Social pressure is the most unavoidable thing in any of the circumstances particularly in marriage case, society wants to see the norms to be followed. It do not bear any deviance. First, it sets the norm and then force you to follow it. In some of the social setup marrying at some fixed point of age is very crucial. Marriage is the soul of social pattern. Social fabrics can be coarsen if the marital relations and bonding have some unusual and unnatural schemes to follow. Society accepts change gradually unlike it confirms status quo. Particularly, Pakistani society has some stubborn behavior regarding marital matters and accept no alteration in the pre-determined rules and principles. Marrying before 30 years of age is the appreciating act and getting late in marrying bring a bad name to one’s character especially in case of women. Man is somehow exempted from the compulsion of must marrying rule before 30’s.
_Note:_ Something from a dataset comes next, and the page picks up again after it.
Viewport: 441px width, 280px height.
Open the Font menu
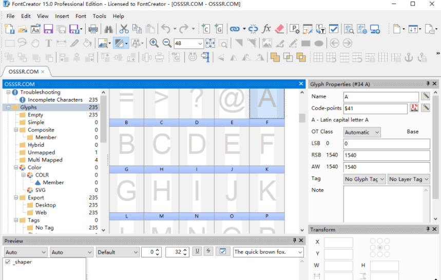[81, 16]
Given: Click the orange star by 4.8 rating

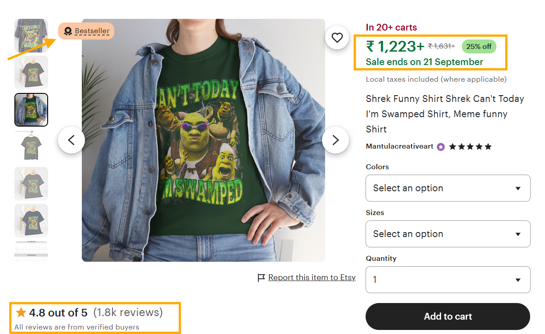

Man’s marrying late is not looked down upon, but women’s crossing 30th year of her age is an issue of paramount importance to discuss.
Late marriage but with right man
Late marriage is no harm but early marriage is. Early marriage is always programmed in hassle under emotional mind make up. It leads one to end up in selecting a wrong person. Late marriage is the other way around. Social pressure work as catalyst for young girls and boys and they succumb to making wrong choices.
Career oriented lady is exempted from the age bracket for marriage
Men and women are equal in any walk of life. If a man can be career oriented and looking for the best life ahead and want to focus on career then why not women is allowed to have her career in focus instead of getting her married in early age without giving her time to nourish her skills and be professional.
Late marriage is not a deviation from society
We need to normalize late marriages. It is not an issue to get her hitched late but the real issue is when you get her hitched with wrong husband in hassle. Shaadee.pk helps you understand the stray misunderstandings and misconceptions. It tie the relations but in true essence not for the sake of marriage only. Marry those who deserve you not those who marry you just because you are in the 25 of your age and are super young.